One of our original designs of VOCAL was based on MGCP, and during its implementation, we had to write our own stack because there was no open source MGCP stack available anywhere else. When we realized that SIP served our needs better than MGCP did, for reasons spelled out in Chapter 1, we took our MGCP Call Agent design and converted it into an MGCP/SIP translator. Our work on the MGCP stack has continued, and the mailing list is highly active, with most of the questions (and answers!) coming from members of the community outside of our core development group.
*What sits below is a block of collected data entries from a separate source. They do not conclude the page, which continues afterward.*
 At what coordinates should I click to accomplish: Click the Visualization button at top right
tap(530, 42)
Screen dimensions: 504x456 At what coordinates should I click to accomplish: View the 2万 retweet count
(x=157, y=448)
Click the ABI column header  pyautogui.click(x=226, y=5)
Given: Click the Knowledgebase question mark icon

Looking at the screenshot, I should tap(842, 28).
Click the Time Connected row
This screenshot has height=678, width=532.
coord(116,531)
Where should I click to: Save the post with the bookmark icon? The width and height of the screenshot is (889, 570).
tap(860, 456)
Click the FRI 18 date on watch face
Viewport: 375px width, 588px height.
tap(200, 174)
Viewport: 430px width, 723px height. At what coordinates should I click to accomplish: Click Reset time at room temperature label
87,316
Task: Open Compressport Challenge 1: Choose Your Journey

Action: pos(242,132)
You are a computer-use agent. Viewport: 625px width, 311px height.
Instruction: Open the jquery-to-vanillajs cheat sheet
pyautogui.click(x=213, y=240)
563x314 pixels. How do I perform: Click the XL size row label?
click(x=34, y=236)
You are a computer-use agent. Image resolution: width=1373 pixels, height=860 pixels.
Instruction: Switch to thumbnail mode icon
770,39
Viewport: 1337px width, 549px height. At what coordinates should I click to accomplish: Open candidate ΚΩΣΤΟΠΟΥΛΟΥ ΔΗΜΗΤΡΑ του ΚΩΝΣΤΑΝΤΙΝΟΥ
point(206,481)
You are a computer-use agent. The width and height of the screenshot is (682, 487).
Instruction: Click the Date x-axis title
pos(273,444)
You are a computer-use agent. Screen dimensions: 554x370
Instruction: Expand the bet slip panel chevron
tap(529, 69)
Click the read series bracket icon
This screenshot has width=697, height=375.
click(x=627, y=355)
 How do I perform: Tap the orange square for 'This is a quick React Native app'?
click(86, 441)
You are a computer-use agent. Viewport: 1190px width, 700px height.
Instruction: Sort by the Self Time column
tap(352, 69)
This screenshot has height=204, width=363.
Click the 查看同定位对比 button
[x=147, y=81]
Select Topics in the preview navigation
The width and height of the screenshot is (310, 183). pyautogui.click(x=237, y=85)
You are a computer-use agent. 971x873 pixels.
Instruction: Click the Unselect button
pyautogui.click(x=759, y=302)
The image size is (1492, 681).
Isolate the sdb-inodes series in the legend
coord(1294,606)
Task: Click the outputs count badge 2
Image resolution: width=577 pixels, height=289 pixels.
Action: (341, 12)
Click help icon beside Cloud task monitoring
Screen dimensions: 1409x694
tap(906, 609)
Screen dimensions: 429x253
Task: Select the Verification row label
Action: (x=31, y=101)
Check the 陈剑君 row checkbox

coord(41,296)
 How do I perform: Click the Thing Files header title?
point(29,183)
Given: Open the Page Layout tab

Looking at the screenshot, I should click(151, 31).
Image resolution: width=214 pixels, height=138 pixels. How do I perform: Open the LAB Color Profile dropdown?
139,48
Media Gateway Control Protocol
The MGCP standard, derived from a combination of the two draft protocols, Simple Gateway Control Protocol (SGCP) and IP Device Control (IPDC) , stipulates a call control architecture that puts network devices, called call agents, in control of the endpoints, called gateways. Like SIP and H.323, there are dedicated MGCP phones. There are also MGCP gateways that are dedicated hardware units that support large numbers of ...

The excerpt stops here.